Patients need ‘control panel’ for data
- 26 September 2014
The rise of big data cannot be stopped so patients must be able to make “fine-grained” decisions about how their clinical information is shared and used, a GP has argued.
Dr Marcus Baw suggested to EHI that giving patients a “control panel” to let them to decide how their data is used might be one way to address concerns about data sharing, and to reduce the burden of consent on GPs and other care providers.
The future of GP databases and the information they contain will be one of the topics of discussion at the BCS Primary Healthcare Specialist Group’s 34th annual AGM and conference next month.
Dr Baw is a PHCSG committee member and he argued that the issue is “highly topical”, given the debate about care.data – the NHS England programme to link datasets and make them available to researchers – and a consent model for patients.
While some pressure groups have taken a strong stance against care.data and other databases, Dr Baw said GPs are aware that they are likely to grow in size, use and importance.
“I think the rise of big data sets is inexorable, and trying to prevent that is futile. Big data is something that’s needed and wanted, so the question is, how do we do that in the best way without losing patients’ rights to privacy?”
Baw said existing GP databases, such as the Clinical Practice Research Datalink and ResearchOne, are being “actively used” to develop the risk profiles that sit behind virtual wards and similar initiatives, and to deliver “palpable benefits”.
The PHSG conference will focus on making sure that they are well-designed. Baw said the specialist group has been around “since the birth of GP healthcare computing”, acting as one of the first interest groups for healthcare computing in the UK.
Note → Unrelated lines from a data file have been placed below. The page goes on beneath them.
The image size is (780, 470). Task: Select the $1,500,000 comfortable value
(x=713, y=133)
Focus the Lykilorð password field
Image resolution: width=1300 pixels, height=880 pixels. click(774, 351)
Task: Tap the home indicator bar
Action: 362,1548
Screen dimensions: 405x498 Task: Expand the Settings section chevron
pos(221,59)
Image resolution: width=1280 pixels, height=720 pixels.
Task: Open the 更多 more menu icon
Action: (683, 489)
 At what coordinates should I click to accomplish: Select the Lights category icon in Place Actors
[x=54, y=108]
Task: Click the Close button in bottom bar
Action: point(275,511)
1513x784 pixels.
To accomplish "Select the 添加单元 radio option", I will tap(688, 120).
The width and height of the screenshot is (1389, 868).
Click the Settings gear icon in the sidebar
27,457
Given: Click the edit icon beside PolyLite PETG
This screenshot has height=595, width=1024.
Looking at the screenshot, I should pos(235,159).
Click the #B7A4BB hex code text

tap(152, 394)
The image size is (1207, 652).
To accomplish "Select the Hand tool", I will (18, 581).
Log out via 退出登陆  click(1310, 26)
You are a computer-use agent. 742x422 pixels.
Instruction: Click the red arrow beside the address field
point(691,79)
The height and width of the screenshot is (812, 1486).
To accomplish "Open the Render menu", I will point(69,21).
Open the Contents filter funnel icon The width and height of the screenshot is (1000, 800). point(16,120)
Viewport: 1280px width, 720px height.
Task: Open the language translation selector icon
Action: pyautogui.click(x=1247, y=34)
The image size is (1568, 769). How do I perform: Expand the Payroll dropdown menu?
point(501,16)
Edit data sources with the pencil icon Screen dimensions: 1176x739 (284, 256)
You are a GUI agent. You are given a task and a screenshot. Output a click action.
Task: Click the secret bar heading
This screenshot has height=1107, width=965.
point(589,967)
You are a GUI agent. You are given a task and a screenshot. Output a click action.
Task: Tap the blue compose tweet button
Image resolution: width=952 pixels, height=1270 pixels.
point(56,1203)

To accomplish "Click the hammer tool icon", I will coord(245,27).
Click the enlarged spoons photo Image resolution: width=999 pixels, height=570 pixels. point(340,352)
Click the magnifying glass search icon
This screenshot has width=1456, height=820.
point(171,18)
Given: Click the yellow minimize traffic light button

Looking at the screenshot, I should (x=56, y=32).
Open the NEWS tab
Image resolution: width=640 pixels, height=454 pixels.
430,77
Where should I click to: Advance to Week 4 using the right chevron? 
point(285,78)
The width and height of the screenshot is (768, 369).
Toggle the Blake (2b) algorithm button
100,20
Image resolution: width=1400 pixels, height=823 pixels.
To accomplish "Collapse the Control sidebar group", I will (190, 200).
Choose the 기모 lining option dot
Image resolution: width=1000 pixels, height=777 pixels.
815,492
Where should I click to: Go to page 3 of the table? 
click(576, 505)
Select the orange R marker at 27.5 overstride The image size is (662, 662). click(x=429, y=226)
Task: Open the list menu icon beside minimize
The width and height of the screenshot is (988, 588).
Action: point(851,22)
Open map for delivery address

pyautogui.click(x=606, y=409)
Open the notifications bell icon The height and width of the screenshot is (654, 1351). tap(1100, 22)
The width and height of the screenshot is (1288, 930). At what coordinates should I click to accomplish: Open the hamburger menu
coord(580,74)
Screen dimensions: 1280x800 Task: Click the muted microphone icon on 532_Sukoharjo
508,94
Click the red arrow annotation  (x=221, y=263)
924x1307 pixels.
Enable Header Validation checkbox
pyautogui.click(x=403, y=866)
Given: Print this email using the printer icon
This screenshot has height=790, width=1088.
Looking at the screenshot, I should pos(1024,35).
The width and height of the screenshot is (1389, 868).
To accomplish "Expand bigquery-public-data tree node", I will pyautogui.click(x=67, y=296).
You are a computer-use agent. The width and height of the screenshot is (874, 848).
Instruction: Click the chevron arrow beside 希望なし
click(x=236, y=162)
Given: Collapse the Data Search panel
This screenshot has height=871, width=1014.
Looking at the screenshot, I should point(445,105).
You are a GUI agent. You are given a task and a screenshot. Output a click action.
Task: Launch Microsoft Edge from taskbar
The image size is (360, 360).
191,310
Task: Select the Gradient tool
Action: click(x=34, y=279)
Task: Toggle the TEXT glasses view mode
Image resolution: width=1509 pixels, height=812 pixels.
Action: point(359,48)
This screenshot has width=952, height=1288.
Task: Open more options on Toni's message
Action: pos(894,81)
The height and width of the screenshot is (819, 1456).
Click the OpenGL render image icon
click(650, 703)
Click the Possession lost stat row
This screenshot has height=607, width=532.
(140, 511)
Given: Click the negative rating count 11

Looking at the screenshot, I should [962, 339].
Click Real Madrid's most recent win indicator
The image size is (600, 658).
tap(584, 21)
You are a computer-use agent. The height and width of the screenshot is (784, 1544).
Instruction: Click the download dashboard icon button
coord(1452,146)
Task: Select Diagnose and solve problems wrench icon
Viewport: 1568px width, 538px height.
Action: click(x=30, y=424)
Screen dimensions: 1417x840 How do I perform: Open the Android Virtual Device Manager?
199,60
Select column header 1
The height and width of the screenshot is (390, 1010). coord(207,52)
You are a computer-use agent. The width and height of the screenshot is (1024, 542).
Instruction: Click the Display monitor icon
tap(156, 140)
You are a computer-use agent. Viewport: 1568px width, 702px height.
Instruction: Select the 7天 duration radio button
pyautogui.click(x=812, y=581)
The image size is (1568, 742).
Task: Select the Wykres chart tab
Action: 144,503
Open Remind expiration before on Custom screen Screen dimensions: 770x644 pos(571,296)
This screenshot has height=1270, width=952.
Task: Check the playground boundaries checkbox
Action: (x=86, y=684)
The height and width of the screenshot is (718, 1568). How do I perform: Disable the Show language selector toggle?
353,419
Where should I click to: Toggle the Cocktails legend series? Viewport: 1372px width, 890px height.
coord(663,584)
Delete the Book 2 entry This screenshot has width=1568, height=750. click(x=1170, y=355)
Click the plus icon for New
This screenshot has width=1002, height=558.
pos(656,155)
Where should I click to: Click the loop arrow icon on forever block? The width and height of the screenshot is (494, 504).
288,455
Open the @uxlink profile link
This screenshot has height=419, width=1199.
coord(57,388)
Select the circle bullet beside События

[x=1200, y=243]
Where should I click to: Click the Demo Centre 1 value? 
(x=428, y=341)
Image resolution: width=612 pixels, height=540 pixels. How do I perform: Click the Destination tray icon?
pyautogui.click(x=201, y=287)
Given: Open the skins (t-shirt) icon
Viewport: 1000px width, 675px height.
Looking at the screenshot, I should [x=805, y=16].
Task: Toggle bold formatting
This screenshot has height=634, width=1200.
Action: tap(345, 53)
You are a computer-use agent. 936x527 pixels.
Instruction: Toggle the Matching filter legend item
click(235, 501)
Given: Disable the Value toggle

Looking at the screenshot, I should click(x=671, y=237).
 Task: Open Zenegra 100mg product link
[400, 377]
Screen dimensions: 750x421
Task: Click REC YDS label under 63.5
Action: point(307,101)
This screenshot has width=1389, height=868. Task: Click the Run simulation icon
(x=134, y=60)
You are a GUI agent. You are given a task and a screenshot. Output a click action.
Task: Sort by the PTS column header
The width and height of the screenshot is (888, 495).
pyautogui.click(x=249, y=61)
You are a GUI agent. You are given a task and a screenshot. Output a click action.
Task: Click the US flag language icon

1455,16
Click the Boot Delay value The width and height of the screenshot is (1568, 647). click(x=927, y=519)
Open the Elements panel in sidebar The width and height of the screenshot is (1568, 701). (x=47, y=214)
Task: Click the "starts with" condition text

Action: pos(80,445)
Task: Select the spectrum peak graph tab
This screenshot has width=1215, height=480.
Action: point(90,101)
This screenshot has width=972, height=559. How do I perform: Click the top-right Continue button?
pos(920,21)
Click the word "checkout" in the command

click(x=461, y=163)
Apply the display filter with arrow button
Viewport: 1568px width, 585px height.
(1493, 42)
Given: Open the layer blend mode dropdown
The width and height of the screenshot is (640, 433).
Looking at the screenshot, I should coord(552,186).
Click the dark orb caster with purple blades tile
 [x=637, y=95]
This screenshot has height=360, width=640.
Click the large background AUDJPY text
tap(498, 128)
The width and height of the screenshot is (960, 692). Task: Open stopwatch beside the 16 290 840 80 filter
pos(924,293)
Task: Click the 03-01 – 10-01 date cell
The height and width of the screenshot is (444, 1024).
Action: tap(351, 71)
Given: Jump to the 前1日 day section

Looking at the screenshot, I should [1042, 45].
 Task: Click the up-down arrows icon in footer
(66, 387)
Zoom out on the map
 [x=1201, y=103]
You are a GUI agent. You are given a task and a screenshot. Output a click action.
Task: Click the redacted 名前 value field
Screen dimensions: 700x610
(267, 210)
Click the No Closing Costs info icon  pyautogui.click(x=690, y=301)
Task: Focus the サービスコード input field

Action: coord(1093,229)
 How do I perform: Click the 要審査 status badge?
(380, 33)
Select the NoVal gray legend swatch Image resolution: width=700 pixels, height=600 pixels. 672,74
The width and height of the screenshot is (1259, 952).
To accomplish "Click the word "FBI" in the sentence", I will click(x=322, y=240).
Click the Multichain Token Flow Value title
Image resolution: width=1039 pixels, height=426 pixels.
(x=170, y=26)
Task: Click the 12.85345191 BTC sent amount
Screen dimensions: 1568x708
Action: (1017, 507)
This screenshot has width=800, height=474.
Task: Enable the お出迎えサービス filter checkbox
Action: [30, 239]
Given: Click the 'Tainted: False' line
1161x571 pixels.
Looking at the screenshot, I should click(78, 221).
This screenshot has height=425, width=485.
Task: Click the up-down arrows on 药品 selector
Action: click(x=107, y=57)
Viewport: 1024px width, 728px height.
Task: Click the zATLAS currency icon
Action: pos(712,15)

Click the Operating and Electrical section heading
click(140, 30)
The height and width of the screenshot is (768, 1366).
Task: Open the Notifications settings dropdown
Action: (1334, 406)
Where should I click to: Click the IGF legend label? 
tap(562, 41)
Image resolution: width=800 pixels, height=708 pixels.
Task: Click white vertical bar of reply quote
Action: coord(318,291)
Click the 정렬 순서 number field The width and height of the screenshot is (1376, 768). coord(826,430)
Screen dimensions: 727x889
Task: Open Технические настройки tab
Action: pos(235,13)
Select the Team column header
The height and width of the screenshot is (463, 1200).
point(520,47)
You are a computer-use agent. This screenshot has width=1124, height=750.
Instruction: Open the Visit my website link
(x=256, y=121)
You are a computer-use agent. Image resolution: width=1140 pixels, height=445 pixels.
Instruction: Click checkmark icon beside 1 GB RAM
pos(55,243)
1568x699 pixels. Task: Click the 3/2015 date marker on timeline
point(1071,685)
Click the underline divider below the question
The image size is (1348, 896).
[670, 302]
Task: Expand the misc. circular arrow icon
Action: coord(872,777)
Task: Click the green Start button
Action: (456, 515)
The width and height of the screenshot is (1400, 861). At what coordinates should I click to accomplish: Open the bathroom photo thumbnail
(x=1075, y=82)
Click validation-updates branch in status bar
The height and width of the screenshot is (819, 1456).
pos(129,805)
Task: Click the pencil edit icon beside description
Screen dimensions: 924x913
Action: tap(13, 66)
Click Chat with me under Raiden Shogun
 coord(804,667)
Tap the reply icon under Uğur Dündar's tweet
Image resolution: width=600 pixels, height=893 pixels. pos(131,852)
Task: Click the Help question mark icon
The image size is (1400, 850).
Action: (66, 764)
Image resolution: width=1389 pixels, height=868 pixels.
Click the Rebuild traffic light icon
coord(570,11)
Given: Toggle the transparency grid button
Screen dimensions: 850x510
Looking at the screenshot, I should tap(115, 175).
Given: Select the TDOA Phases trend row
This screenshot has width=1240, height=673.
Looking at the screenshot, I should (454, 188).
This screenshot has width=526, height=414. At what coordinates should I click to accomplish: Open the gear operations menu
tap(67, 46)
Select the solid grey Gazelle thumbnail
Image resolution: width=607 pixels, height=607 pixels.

“Our members have got a wealth of experience: some people remember the original systems going in during the 1980s and their impact.”
At last year’s conference, NHS England’s chief data officer, Dr Geraint Lewis, was “taken quite firmly to task” for the care.data programme’s lack of a plan to adequately pseudonymise the data it was proposing to link and issue to researchers.
HANDI Health director Ewan Davis and Professor Julia Hippisley-Cox, professor of clinical epidemiology and general practice at Nottingham University, will also speak at this year’s event.